* Selected excerpt
********************

Experimentally, it is relatively easy to measure macroscopic material properties, but the molecular structure of the samples are almost never known. This makes it difficult to test theories based on experimental data. To address this problem we develop computer models. For instance, we build rubber models molecule by molecule and deform these using a supercomputer. Such simulations provide details insights into how the elastic properties of rubber emerges from a knotted molecular network formed by the cross-linked polymers.
Simulations produce data, but data in itself are not providing unique knowledge. Based on fundamental theoretical physics, we develop analysis methods and implement these as software. This allows us to analyse the simulation data, thereby converting data into valuable knowledge and insights into the physics of these materials. These insights allow us to critically test and improve theories. We also generate data corresponding to a virtual experiment performed on a model. Analysing virtual experimental data using the same methods as real experimental data, we can learn whether the experimental analysis methods can be trusted, and how to improve them.
From a practical perspective, we typically use different simulation techniques such as Molecular Dynamics or Monte Carlo simulations depending on what is computationally most efficient. Typically, simulation codes are written in C++, and analysis code uses scripting languages such as Python, Perl, Matlab or Mathematica. Some simulations run on a single server, others require high-performance computational facilities and we run these on various supercomputers. Hence in practice, most of the time we implement new algorithms and write code as a tool to do physics.

********************

* Given information
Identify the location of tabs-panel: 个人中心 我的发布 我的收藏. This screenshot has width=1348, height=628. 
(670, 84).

********************

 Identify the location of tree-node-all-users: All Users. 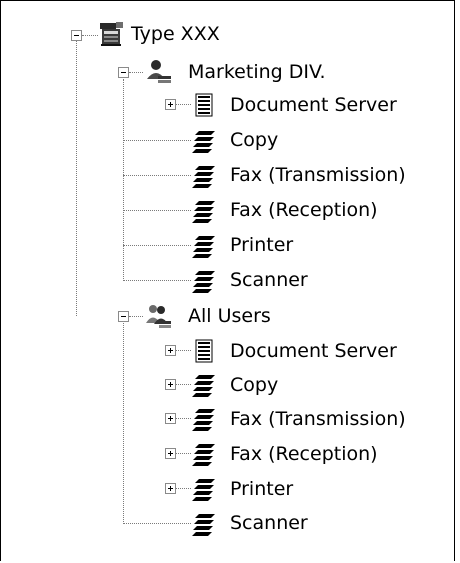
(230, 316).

********************

* Exercise brief
Answer these questions from the passage on computer models of materials.
(a) What kind of models are built molecule by molecule and deformed using a supercomputer?
(b) What can be learned by analyzing virtual experimental data with the same methods as real experimental data?
(c) In what language are simulation codes typically written?

* Response for this exercise
(a) Rubber models.
(b) Whether the experimental analysis methods can be trusted, and how to improve them.
(c) C++.